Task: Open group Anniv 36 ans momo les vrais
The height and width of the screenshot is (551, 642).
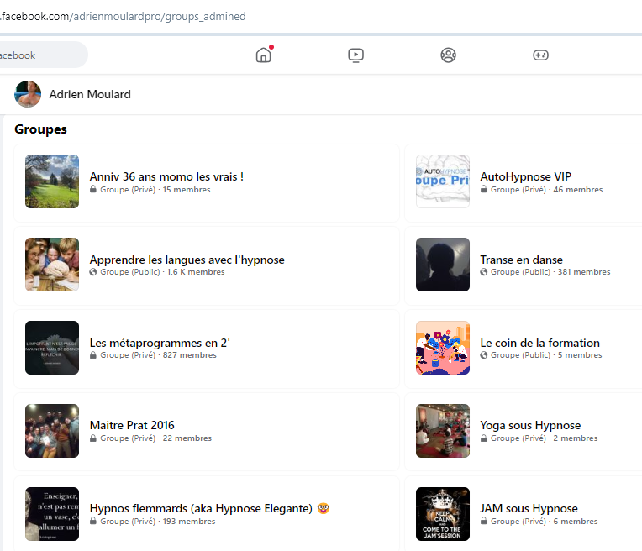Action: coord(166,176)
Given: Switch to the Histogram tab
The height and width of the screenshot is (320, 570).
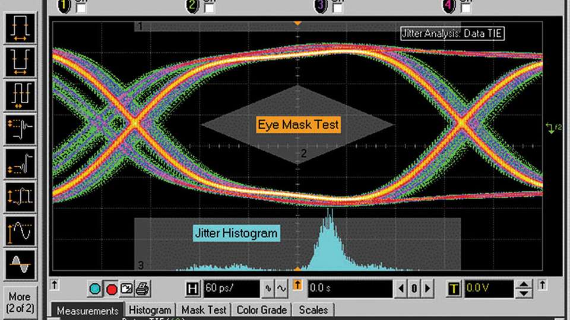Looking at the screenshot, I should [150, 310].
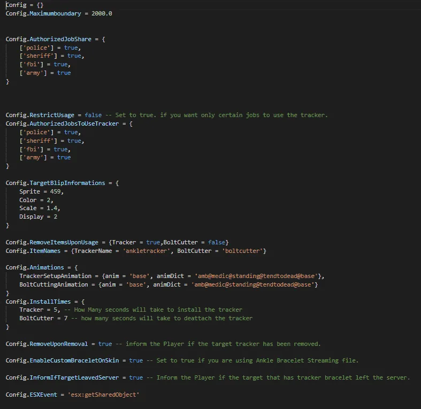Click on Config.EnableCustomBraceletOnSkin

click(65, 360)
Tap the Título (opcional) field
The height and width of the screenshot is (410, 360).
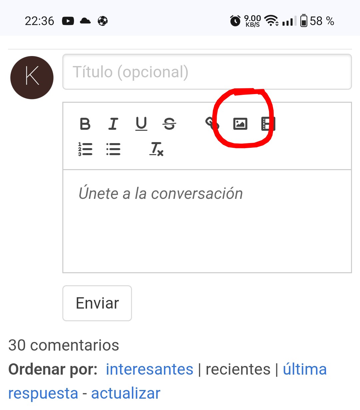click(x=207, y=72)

━━━

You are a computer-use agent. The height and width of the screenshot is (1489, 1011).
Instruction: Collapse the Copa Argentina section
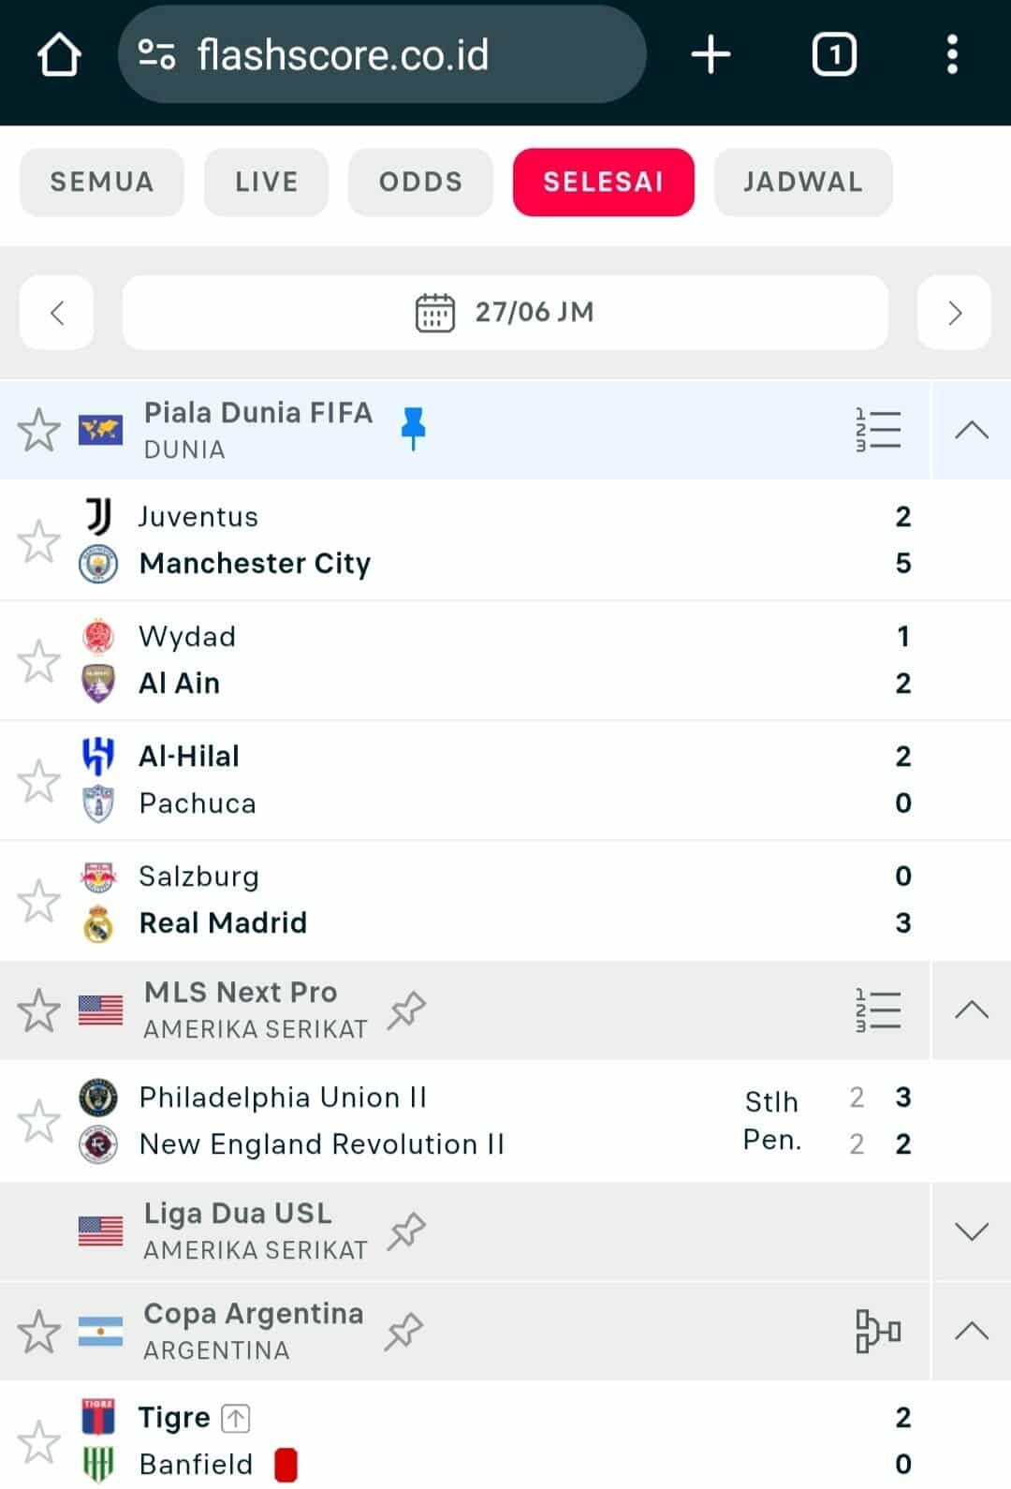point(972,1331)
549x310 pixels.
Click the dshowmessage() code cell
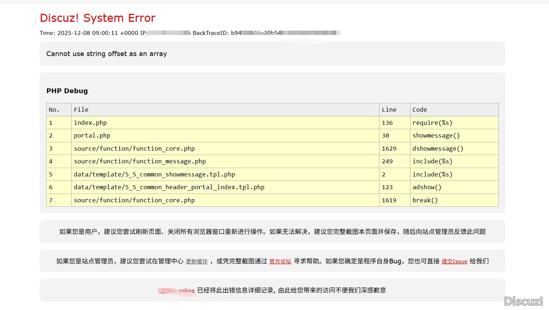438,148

━━━

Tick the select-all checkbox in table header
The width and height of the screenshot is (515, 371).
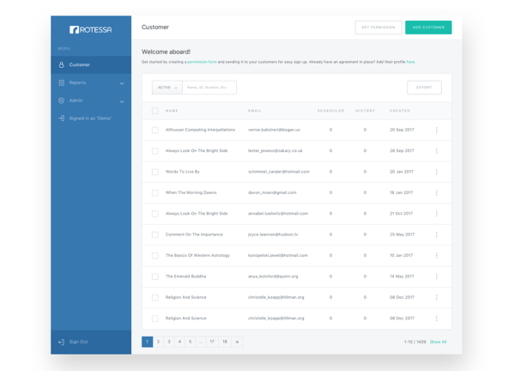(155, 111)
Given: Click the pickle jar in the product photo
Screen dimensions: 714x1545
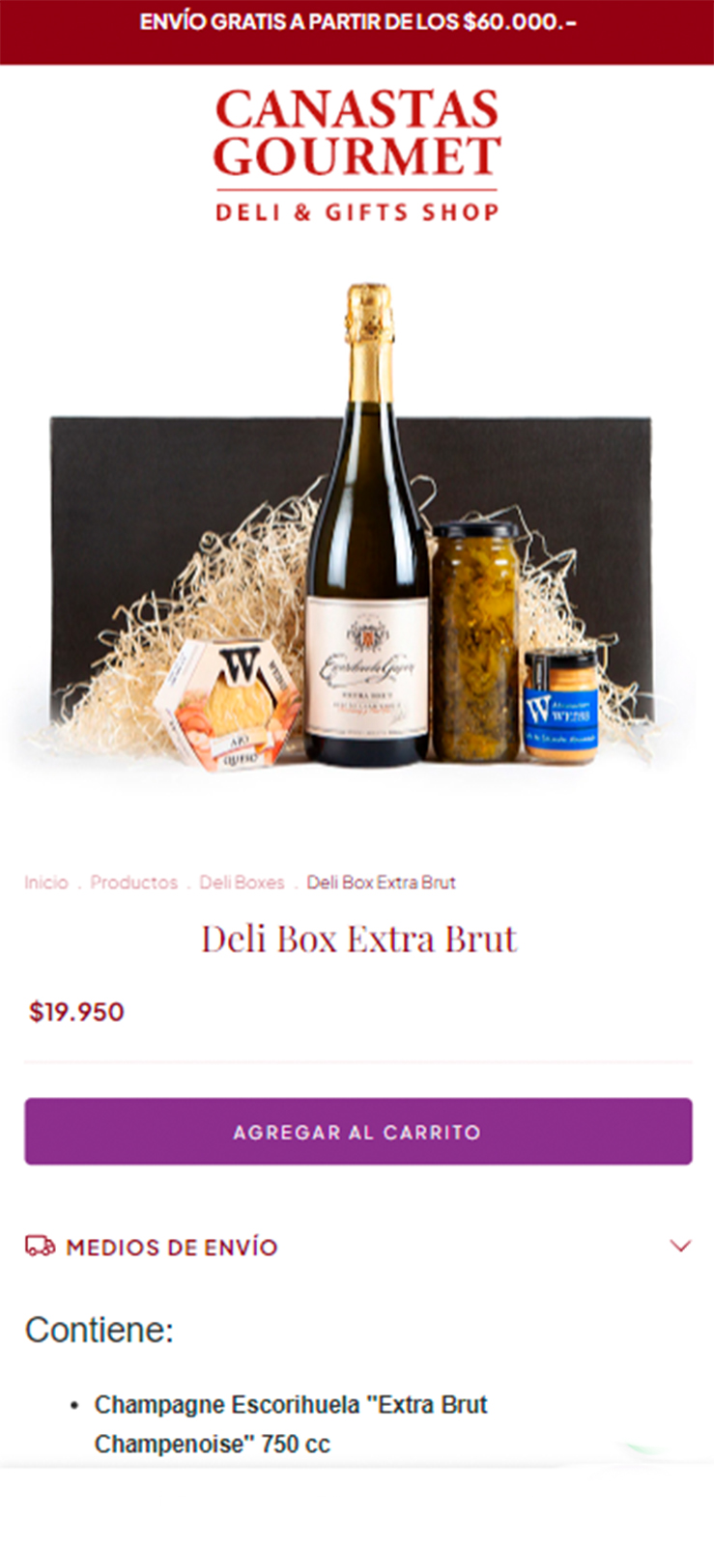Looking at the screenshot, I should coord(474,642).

━━━

Would you please return all lines of the data that include the word "Given"?

▶ **SOLUTION TO THIS EXERCISE**:
Given: Switch to the Histogram tab
Given: Click the pickle jar in the product photo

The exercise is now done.